YOUR TASK →
Reproduce all of the material, keeping each line intact.

INPUT DATA →
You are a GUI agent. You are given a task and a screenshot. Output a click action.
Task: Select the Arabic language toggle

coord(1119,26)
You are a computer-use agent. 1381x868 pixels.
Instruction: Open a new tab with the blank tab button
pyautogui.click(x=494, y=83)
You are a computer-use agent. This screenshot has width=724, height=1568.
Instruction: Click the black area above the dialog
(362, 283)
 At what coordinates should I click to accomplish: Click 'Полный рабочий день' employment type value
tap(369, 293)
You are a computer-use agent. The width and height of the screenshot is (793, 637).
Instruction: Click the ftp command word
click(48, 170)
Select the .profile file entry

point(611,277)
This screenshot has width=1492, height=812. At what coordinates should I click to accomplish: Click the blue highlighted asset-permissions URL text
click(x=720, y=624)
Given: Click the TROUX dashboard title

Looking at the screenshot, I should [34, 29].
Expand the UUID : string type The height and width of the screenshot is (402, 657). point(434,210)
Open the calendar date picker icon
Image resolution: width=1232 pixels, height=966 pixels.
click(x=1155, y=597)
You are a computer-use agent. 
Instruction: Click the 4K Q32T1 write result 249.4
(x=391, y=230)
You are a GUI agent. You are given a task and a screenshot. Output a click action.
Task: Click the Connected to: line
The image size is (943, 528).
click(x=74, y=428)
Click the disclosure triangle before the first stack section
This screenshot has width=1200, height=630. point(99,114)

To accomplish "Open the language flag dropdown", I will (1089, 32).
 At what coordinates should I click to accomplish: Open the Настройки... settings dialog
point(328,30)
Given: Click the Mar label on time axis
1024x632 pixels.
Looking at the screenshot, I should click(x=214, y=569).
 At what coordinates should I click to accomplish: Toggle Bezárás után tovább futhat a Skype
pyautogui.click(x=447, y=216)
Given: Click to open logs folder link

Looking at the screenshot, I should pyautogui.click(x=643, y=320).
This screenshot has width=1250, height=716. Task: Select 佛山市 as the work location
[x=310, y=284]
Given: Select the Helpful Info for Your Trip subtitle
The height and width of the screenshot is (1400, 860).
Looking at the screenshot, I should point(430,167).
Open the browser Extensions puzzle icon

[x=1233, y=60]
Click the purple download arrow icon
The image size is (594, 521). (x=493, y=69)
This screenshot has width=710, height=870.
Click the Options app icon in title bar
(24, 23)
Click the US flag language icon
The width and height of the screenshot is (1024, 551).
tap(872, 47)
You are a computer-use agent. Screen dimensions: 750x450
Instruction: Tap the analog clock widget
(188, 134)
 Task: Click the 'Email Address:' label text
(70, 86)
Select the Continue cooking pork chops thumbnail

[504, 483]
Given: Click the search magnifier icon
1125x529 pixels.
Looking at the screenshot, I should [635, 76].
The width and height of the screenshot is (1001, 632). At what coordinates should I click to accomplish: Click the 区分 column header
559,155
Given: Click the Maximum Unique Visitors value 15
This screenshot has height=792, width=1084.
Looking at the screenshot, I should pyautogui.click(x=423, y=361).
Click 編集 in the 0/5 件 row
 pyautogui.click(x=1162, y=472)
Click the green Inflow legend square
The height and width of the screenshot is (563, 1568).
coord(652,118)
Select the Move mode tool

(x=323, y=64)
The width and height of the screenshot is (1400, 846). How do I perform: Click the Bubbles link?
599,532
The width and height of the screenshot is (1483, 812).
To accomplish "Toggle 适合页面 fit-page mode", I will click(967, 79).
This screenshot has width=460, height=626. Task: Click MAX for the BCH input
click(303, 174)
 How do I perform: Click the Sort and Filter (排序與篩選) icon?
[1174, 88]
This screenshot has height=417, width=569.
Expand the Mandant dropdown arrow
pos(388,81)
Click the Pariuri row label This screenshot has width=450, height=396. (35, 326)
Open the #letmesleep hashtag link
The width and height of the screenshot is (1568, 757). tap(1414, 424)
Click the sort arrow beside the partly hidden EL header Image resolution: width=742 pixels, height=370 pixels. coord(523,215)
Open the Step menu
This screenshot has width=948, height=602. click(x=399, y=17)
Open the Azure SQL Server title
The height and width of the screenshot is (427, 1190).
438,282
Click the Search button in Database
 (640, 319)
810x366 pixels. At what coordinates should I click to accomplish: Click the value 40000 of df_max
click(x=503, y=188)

ANSWER →
You are a GUI agent. You are given a task and a screenshot. Output a click action.
Task: Select the Arabic language toggle

coord(1119,26)
You are a computer-use agent. 1381x868 pixels.
Instruction: Open a new tab with the blank tab button
pyautogui.click(x=494, y=83)
You are a computer-use agent. This screenshot has width=724, height=1568.
Instruction: Click the black area above the dialog
(362, 283)
 At what coordinates should I click to accomplish: Click 'Полный рабочий день' employment type value
tap(369, 293)
You are a computer-use agent. The width and height of the screenshot is (793, 637).
Instruction: Click the ftp command word
click(48, 170)
Select the .profile file entry

point(611,277)
This screenshot has width=1492, height=812. At what coordinates should I click to accomplish: Click the blue highlighted asset-permissions URL text
click(x=720, y=624)
Given: Click the TROUX dashboard title

Looking at the screenshot, I should [34, 29].
Expand the UUID : string type The height and width of the screenshot is (402, 657). point(434,210)
Open the calendar date picker icon
Image resolution: width=1232 pixels, height=966 pixels.
click(x=1155, y=597)
You are a computer-use agent. 
Instruction: Click the 4K Q32T1 write result 249.4
(x=391, y=230)
You are a GUI agent. You are given a task and a screenshot. Output a click action.
Task: Click the Connected to: line
The image size is (943, 528).
click(x=74, y=428)
Click the disclosure triangle before the first stack section
This screenshot has width=1200, height=630. point(99,114)

To accomplish "Open the language flag dropdown", I will (1089, 32).
 At what coordinates should I click to accomplish: Open the Настройки... settings dialog
point(328,30)
Given: Click the Mar label on time axis
1024x632 pixels.
Looking at the screenshot, I should click(x=214, y=569).
 At what coordinates should I click to accomplish: Toggle Bezárás után tovább futhat a Skype
pyautogui.click(x=447, y=216)
Given: Click to open logs folder link

Looking at the screenshot, I should pyautogui.click(x=643, y=320).
This screenshot has width=1250, height=716. Task: Select 佛山市 as the work location
[x=310, y=284]
Given: Select the Helpful Info for Your Trip subtitle
The height and width of the screenshot is (1400, 860).
Looking at the screenshot, I should point(430,167).
Open the browser Extensions puzzle icon

[x=1233, y=60]
Click the purple download arrow icon
The image size is (594, 521). (x=493, y=69)
This screenshot has width=710, height=870.
Click the Options app icon in title bar
(24, 23)
Click the US flag language icon
The width and height of the screenshot is (1024, 551).
tap(872, 47)
You are a computer-use agent. Screen dimensions: 750x450
Instruction: Tap the analog clock widget
(188, 134)
 Task: Click the 'Email Address:' label text
(70, 86)
Select the Continue cooking pork chops thumbnail

[504, 483]
Given: Click the search magnifier icon
1125x529 pixels.
Looking at the screenshot, I should [635, 76].
The width and height of the screenshot is (1001, 632). At what coordinates should I click to accomplish: Click the 区分 column header
559,155
Given: Click the Maximum Unique Visitors value 15
This screenshot has height=792, width=1084.
Looking at the screenshot, I should pyautogui.click(x=423, y=361).
Click 編集 in the 0/5 件 row
 pyautogui.click(x=1162, y=472)
Click the green Inflow legend square
The height and width of the screenshot is (563, 1568).
coord(652,118)
Select the Move mode tool

(x=323, y=64)
The width and height of the screenshot is (1400, 846). How do I perform: Click the Bubbles link?
599,532
The width and height of the screenshot is (1483, 812).
To accomplish "Toggle 适合页面 fit-page mode", I will click(967, 79).
This screenshot has width=460, height=626. Task: Click MAX for the BCH input
click(303, 174)
 How do I perform: Click the Sort and Filter (排序與篩選) icon?
[1174, 88]
This screenshot has height=417, width=569.
Expand the Mandant dropdown arrow
pos(388,81)
Click the Pariuri row label This screenshot has width=450, height=396. (35, 326)
Open the #letmesleep hashtag link
The width and height of the screenshot is (1568, 757). tap(1414, 424)
Click the sort arrow beside the partly hidden EL header Image resolution: width=742 pixels, height=370 pixels. coord(523,215)
Open the Step menu
This screenshot has width=948, height=602. click(x=399, y=17)
Open the Azure SQL Server title
The height and width of the screenshot is (427, 1190).
438,282
Click the Search button in Database
 (640, 319)
810x366 pixels. At what coordinates should I click to accomplish: Click the value 40000 of df_max
click(x=503, y=188)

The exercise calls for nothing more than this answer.